Getting Trapped by Combinatorial Testing

As developers, we want our unit tests to fail for a single reason. When we’re unable to achieve this, we spend countless hours or days fixing tests that failed by side-effect. Part of the reason this schism happens is that testing scenarios are written at the wrong level. Many developers and organizations suffer from this and are stuck in a trap of the ‘traditional” testing model (inverted pyramid.)

In this model a team drives the majority of their tests through the UI; either using manual testing strategies and tools like Selenium as needed. Integration tests are represented in this model in the middle tier; though these tests aren’t as prevalent. Last but not least, unit tests make an appearance at the bottom of the “traditional” pyramid.
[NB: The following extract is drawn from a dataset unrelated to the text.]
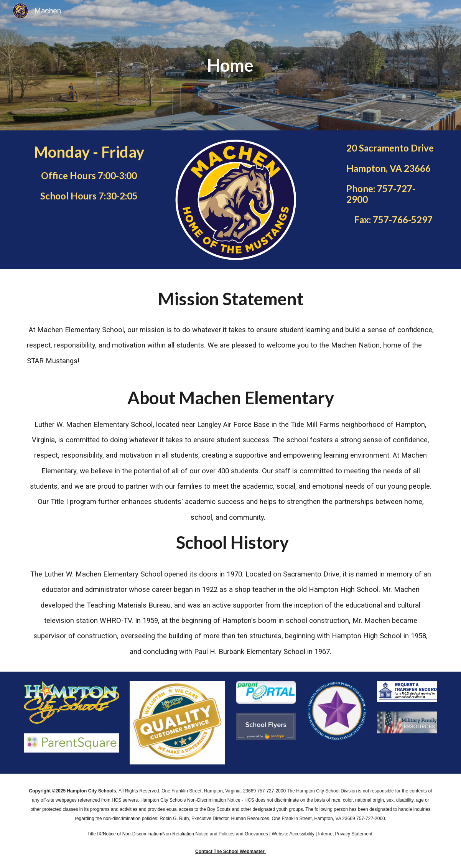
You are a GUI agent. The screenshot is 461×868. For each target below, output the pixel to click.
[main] (230, 65)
Let’s assume we have a project comprised of three layers of code; a controller layer, service, and repository. For argument sake, let’s say each layer has ten code paths and every code path talks to one another. In this example, if we were to write a unit for every condition we’d need 10³ tests to cover all scenarios. That’s 1,000 tests to write and maintain.

Introducing a single defect would result in one-hundred failing test. Making it difficult to determine more quickly what broke.
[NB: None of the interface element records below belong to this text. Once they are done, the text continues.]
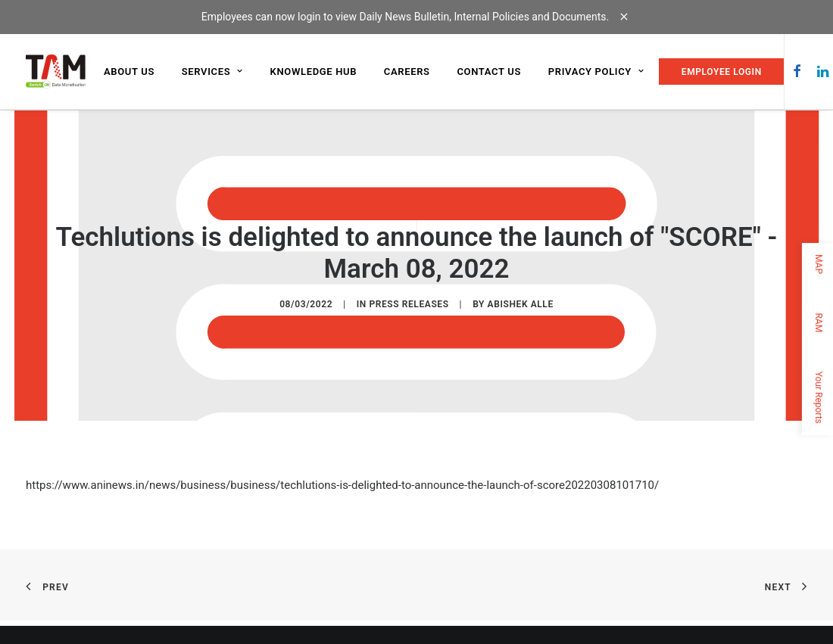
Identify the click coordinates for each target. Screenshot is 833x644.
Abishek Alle (520, 303)
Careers (407, 71)
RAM (819, 322)
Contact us (488, 71)
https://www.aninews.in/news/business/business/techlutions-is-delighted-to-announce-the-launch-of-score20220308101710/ (342, 484)
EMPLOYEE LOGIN (722, 72)
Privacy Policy (596, 71)
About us (129, 71)
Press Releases (408, 303)
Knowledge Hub (314, 71)
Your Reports (819, 397)
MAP (819, 264)
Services (212, 71)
If instead each layer was tested independently the number of unit tests necessary for each layer’s reduced to one-hundred. Leaving each layer having tests for specific units of work within its defined boundary.

These tests don’t cover the interaction between layer boundaries (i.e., controller → service and service → repository), for that, we need an integration test. These integration tests don’t need to be elaborate or cover specific scenario’s because those verifications have already been performed at a unit level.

Introducing an end-to-end integration test ensures communication throughout the layers of code is appropriately handled. These types of tests are often referred to as smoke tests; a test or series of tests that is used to verify basic high-level functionality.

As a result of writing specific tests the amount necessary to write (in this example) has been reduced from 1,000 down to 303. Whereas before when defects introduced, we’d have 100 failing tests, now we’d only have one.

By writing tests to have a single focus you can begin to reduce the complexity and number of scenario’s required. Effectively, you’ve turned your turning your testing pyramid right-side up.